4.2 Nach § 34 Abs. 1 des Gesetzes über das Sozialversicherungsgericht (GSVGer) hat die obsiegende Beschwerde führende Person Anspruch auf Ersatz der Parteikosten. Diese werden ohne Rücksicht auf den Streitwert nach der Bedeutung der Streitsache, der Schwierigkeit des Prozesses und dem Mass des Obsiegens bemessen (§ 34 Abs. 3 GSVGer).
Unter Berücksichtigung der massgebenden Kriterien ist die Prozessentschädigung auf Fr. 1'000.-- (inkl. Barauslagen und Mehrwertsteuer) festzusetzen.
Das Gericht erkennt:
1. In Gutheissung der Beschwerde wird die Verfügung der Sozialversicherungsanstalt des Kantons Zürich, IV-Stelle, vom 14. September 2020 aufgehoben und die Sache an die Sozialversicherungsanstalt des Kantons Zürich, IV-Stelle, zurückgewiesen, damit diese ein Vorbescheidverfahren durchführe und hernach über den Rentenanspruch neu verfüge.
2. Die Gerichtskosten von Fr. 400.-- werden der Beschwerdegegnerin auferlegt. Rechnung und Einzahlungsschein werden der Kostenpflichtigen nach Eintritt der Rechtskraft zugestellt.
3. Die Beschwerdegegnerin wird verpflichtet, der Beschwerdeführerin eine Prozessentschädigung von Fr. 1’000.-- (inkl. Barauslagen und MWSt) zu bezahlen.

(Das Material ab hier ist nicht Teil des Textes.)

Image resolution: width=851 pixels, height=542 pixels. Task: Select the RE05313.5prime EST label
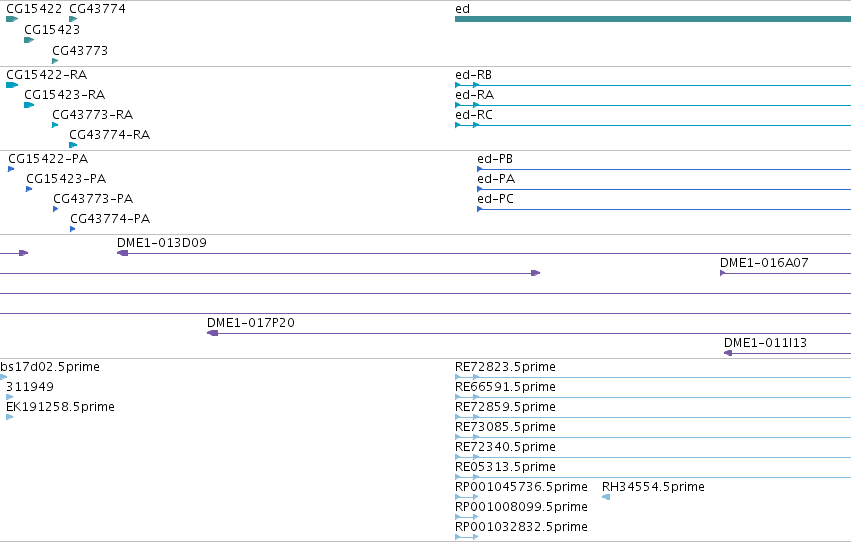(505, 467)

4. Zustellung gegen Empfangsschein an:
- Rechtsanwalt Martin Keiser
- Sozialversicherungsanstalt des Kantons Zürich, IV-Stelle
- Bundesamt für Sozialversicherungen
sowie an:
- Gerichtskasse (im Dispositiv nach Eintritt der Rechtskraft)
5. Gegen diesen Entscheid kann innert 30 Tagen seit der Zustellung beim Bundesgericht Beschwerde eingereicht werden (Art. 82 ff. in Verbindung mit Art. 90 ff. des Bundesgesetzes über das Bundesgericht, BGG). Die Frist steht während folgender Zeiten still: vom siebten Tag vor Ostern bis und mit dem siebten Tag nach Ostern, vom 15. Juli bis und mit 15. August sowie vom 18. Dezember bis und mit dem 2. Januar (Art. 46 BGG).
Die Beschwerdeschrift ist dem Bundesgericht, Schweizerhofquai 6, 6004 Luzern, zuzustellen.
Die Beschwerdeschrift hat die Begehren, deren Begründung mit Angabe der Beweismittel und die Unterschrift des Beschwerdeführers oder seines Vertreters zu enthalten; der angefochtene Entscheid sowie die als Beweismittel angerufenen Urkunden sind beizulegen, soweit die Partei sie in Händen hat (Art. 42 BGG).